Oyó que Jill daba un respingo. Volvió la vista hacia la ciudad y entonces vio a los Seres Oscuros. Se elevaban sobre la quebrada línea de tejados como el embudo de un monstruoso tornado, en una columna fluctuante que se extendía ennegreciendo el aire. El apagado zumbido característico vibraba en el cerebro de Rudy. El hechizo ilusorio que lanzaban se propagó por el cielo sumergiendo al mundo en una negrura envolvente e infernal; su aliento soplaba como un huracán sobre la tierra cegada por la tiniebla.

Y, en medio de aquella oscuridad total, surgió una luz en lo alto del monte Trad, blanca y singular. Su fulgor contorneó el perfil de la mandíbula y la sien de Jill, y Rudy tuvo la fugaz y espantosa impresión de contemplar una calavera enmarcada por la ondeante mata de pelo enmarañado.
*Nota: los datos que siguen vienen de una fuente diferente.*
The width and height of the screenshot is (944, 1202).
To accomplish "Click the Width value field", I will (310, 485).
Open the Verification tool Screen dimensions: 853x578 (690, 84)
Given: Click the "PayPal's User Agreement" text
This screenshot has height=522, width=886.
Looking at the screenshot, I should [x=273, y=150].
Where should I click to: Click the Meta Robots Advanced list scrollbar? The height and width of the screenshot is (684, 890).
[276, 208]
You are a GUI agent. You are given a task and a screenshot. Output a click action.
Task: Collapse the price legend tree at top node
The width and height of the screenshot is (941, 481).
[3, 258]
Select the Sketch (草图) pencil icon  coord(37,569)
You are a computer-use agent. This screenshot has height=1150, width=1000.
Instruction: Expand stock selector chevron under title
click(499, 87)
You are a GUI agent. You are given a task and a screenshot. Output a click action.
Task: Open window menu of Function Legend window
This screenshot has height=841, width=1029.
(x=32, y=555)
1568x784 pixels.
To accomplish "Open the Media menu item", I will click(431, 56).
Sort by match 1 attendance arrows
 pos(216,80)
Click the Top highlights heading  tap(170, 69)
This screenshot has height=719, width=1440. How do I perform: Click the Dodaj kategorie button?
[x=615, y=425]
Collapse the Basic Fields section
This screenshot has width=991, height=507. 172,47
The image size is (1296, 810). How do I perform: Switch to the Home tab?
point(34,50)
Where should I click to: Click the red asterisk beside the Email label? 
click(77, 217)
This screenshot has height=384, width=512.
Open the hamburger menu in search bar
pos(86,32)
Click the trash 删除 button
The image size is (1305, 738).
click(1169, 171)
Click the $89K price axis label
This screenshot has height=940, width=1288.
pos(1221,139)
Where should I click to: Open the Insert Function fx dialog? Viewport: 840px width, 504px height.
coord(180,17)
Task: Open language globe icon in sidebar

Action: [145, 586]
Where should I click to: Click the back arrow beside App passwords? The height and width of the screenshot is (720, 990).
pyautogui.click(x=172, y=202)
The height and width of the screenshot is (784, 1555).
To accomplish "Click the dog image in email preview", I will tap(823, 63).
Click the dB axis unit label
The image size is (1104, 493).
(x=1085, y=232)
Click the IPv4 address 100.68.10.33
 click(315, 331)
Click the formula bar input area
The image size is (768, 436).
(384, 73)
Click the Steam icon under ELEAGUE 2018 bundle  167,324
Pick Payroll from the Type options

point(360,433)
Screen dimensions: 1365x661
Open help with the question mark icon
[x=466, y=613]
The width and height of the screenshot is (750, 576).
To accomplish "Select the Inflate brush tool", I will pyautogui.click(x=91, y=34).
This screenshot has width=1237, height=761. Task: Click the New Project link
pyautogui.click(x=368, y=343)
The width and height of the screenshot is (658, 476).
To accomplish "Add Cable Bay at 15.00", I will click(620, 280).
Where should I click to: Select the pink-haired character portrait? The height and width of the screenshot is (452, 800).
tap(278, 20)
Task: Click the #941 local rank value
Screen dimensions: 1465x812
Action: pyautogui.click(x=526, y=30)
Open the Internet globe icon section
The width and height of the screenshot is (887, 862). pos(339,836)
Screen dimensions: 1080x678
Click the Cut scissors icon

La creciente nube de oscuridad se encumbró en el aire, ocultando las torres de Gae; el diminuto fulgor blanco centelleó de nuevo y en esta ocasión Rudy pudo ver, perfilada en el débil resplandor, la figura negra de un hombre en lo alto del cerro, con las mangas de su flameante túnica desgarrada mostrando los nervudos brazos cubiertos de cicatrices, levantados sobre su cabeza.

La luz brotaba de las manos de Ingold y su resplandor titilaba en el agitado halo de su blanco cabello y en la faz surcada de arañazos que alzaba hacia el cielo. El punto luminoso creció en la cargada atmósfera y se transformó en un retorcido hilo de fuego que se agitaba sacudido por el viento que de repente se precipitó sobre el cerro en una punzante oleada de hedor ácido y metálico. Conforme la Oscuridad se derramaba sobre el mago, la luz se expandió desde la cima del monte hacia la amenazadora negrura del cielo encapotado.

—¡No! —gritó Jill.

Rudy se volvió y vio en aquellos grises ojos desorbitados por el pánico una cegadora comprensión, angustia, horror… y la certeza de que, después de todo, había sido traicionada.

Un torrente de colores indescriptibles fluyó sobre ellos cuando la línea luminosa se abrió en una grieta ondulante. Era como si la tierra y el cielo estuvieran pintados sobre una cortina, y esa cortina se estuviera abriendo absorbiéndolo todo. Más allá no había más que la blancura nebulosa de un fuego incandescente y la vibrante negrura del Vacío.

Todos los Seres Oscuros del mundo que allí se habían congregado, se desbordaban como un rugiente río de perdición a través de aquella inmensa hendidura.